Directions for this task:
Edit the data below by replacing "Locate an element" with "Find an element" wherever it occurs, leaving everything else unchanged.

Entries from a dataset:

===

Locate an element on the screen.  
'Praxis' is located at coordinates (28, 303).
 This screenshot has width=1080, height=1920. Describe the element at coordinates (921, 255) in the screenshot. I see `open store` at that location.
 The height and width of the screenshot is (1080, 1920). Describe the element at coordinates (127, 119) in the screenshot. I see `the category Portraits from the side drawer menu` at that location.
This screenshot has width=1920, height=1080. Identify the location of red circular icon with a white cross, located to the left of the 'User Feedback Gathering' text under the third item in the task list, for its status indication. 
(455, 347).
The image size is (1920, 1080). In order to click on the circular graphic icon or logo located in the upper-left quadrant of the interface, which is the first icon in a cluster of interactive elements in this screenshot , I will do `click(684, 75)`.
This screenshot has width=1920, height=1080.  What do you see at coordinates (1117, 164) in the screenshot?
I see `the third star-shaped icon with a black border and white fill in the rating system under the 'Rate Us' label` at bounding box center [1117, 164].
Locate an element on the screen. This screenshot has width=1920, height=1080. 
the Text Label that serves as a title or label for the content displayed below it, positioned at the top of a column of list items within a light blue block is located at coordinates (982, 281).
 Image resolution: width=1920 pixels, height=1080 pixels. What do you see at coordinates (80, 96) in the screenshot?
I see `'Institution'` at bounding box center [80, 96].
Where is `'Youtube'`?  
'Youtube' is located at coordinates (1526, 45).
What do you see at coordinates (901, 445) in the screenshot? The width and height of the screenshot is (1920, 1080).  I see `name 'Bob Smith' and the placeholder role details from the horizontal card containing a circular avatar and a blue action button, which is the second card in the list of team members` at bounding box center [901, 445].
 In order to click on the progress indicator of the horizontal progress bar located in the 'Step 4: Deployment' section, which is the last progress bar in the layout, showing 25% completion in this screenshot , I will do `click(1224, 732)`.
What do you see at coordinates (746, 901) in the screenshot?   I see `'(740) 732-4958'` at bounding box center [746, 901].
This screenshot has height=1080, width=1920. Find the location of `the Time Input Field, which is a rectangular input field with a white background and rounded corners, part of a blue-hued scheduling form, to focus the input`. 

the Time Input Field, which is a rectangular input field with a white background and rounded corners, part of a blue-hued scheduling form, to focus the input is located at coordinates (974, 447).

===

Finished exercise:
Find an element on the screen.  
'Praxis' is located at coordinates (28, 303).
 This screenshot has width=1080, height=1920. Describe the element at coordinates (921, 255) in the screenshot. I see `open store` at that location.
 The height and width of the screenshot is (1080, 1920). Describe the element at coordinates (127, 119) in the screenshot. I see `the category Portraits from the side drawer menu` at that location.
This screenshot has width=1920, height=1080. Identify the location of red circular icon with a white cross, located to the left of the 'User Feedback Gathering' text under the third item in the task list, for its status indication. 
(455, 347).
The image size is (1920, 1080). In order to click on the circular graphic icon or logo located in the upper-left quadrant of the interface, which is the first icon in a cluster of interactive elements in this screenshot , I will do `click(684, 75)`.
This screenshot has width=1920, height=1080.  What do you see at coordinates (1117, 164) in the screenshot?
I see `the third star-shaped icon with a black border and white fill in the rating system under the 'Rate Us' label` at bounding box center [1117, 164].
Find an element on the screen. This screenshot has width=1920, height=1080. 
the Text Label that serves as a title or label for the content displayed below it, positioned at the top of a column of list items within a light blue block is located at coordinates (982, 281).
 Image resolution: width=1920 pixels, height=1080 pixels. What do you see at coordinates (80, 96) in the screenshot?
I see `'Institution'` at bounding box center [80, 96].
Where is `'Youtube'`?  
'Youtube' is located at coordinates (1526, 45).
What do you see at coordinates (901, 445) in the screenshot? The width and height of the screenshot is (1920, 1080).  I see `name 'Bob Smith' and the placeholder role details from the horizontal card containing a circular avatar and a blue action button, which is the second card in the list of team members` at bounding box center [901, 445].
 In order to click on the progress indicator of the horizontal progress bar located in the 'Step 4: Deployment' section, which is the last progress bar in the layout, showing 25% completion in this screenshot , I will do `click(1224, 732)`.
What do you see at coordinates (746, 901) in the screenshot?   I see `'(740) 732-4958'` at bounding box center [746, 901].
This screenshot has height=1080, width=1920. Find the location of `the Time Input Field, which is a rectangular input field with a white background and rounded corners, part of a blue-hued scheduling form, to focus the input`. 

the Time Input Field, which is a rectangular input field with a white background and rounded corners, part of a blue-hued scheduling form, to focus the input is located at coordinates (974, 447).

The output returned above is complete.